▶ **WHAT TO WORK ON**
The entries that follow need to be retyped verbatim.

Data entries
::::
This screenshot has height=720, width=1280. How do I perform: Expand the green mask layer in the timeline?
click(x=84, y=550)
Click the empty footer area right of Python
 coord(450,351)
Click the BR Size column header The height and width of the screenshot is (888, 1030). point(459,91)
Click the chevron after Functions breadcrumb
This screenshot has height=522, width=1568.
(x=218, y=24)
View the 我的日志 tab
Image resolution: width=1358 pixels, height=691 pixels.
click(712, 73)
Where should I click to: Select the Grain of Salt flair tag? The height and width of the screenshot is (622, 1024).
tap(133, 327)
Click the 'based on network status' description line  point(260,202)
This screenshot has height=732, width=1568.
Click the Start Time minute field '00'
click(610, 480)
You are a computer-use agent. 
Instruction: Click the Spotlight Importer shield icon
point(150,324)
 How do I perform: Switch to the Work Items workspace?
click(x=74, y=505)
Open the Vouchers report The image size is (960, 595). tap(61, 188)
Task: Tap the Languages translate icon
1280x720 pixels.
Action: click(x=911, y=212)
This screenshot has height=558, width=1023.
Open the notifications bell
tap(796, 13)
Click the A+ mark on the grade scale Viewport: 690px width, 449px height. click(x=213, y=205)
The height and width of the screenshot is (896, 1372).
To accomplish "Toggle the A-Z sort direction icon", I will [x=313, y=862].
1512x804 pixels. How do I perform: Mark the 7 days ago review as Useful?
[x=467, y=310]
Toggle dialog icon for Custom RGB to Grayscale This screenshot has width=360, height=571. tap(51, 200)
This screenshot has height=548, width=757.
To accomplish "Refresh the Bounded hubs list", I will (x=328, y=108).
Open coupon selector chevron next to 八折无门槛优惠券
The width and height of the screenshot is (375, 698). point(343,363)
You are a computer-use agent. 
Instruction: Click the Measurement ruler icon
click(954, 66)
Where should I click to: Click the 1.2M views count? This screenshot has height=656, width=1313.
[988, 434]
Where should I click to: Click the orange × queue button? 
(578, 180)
::::
▶ **REPLY**
This screenshot has height=720, width=1280. How do I perform: Expand the green mask layer in the timeline?
click(x=84, y=550)
Click the empty footer area right of Python
 coord(450,351)
Click the BR Size column header The height and width of the screenshot is (888, 1030). point(459,91)
Click the chevron after Functions breadcrumb
This screenshot has height=522, width=1568.
(x=218, y=24)
View the 我的日志 tab
Image resolution: width=1358 pixels, height=691 pixels.
click(712, 73)
Where should I click to: Select the Grain of Salt flair tag? The height and width of the screenshot is (622, 1024).
tap(133, 327)
Click the 'based on network status' description line  point(260,202)
This screenshot has height=732, width=1568.
Click the Start Time minute field '00'
click(610, 480)
You are a computer-use agent. 
Instruction: Click the Spotlight Importer shield icon
point(150,324)
 How do I perform: Switch to the Work Items workspace?
click(x=74, y=505)
Open the Vouchers report The image size is (960, 595). tap(61, 188)
Task: Tap the Languages translate icon
1280x720 pixels.
Action: click(x=911, y=212)
This screenshot has height=558, width=1023.
Open the notifications bell
tap(796, 13)
Click the A+ mark on the grade scale Viewport: 690px width, 449px height. click(x=213, y=205)
The height and width of the screenshot is (896, 1372).
To accomplish "Toggle the A-Z sort direction icon", I will [x=313, y=862].
1512x804 pixels. How do I perform: Mark the 7 days ago review as Useful?
[x=467, y=310]
Toggle dialog icon for Custom RGB to Grayscale This screenshot has width=360, height=571. tap(51, 200)
This screenshot has height=548, width=757.
To accomplish "Refresh the Bounded hubs list", I will (x=328, y=108).
Open coupon selector chevron next to 八折无门槛优惠券
The width and height of the screenshot is (375, 698). point(343,363)
You are a computer-use agent. 
Instruction: Click the Measurement ruler icon
click(954, 66)
Where should I click to: Click the 1.2M views count? This screenshot has height=656, width=1313.
[988, 434]
Where should I click to: Click the orange × queue button? 
(578, 180)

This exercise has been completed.